* To be done: Reproduce each line of the records below word for word, leaving out the pictures.

[Target position records]
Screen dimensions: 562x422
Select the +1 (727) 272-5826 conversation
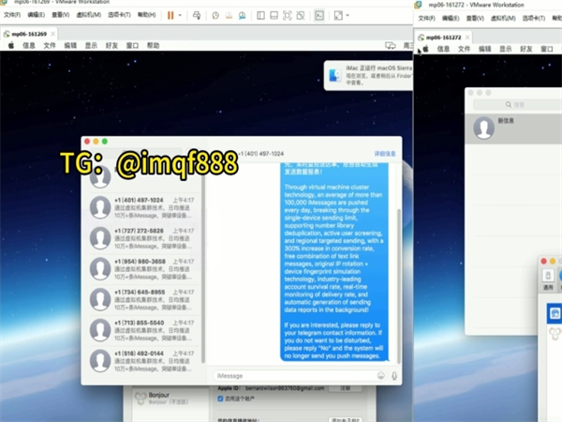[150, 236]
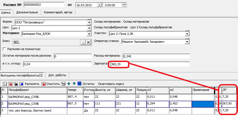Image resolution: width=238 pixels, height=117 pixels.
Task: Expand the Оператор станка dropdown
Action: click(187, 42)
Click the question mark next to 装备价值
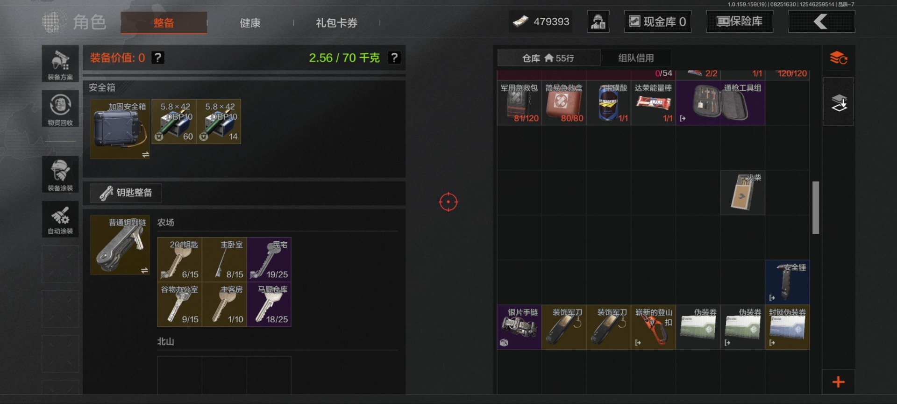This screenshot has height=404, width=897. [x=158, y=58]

* Full answer:
Screen dimensions: 562x422
Select the +1 (727) 272-5826 conversation
[150, 236]
Image resolution: width=238 pixels, height=117 pixels.
Task: Expand the Оператор станка dropdown
Action: click(187, 42)
Click the question mark next to 装备价值
This screenshot has height=404, width=897. [x=158, y=58]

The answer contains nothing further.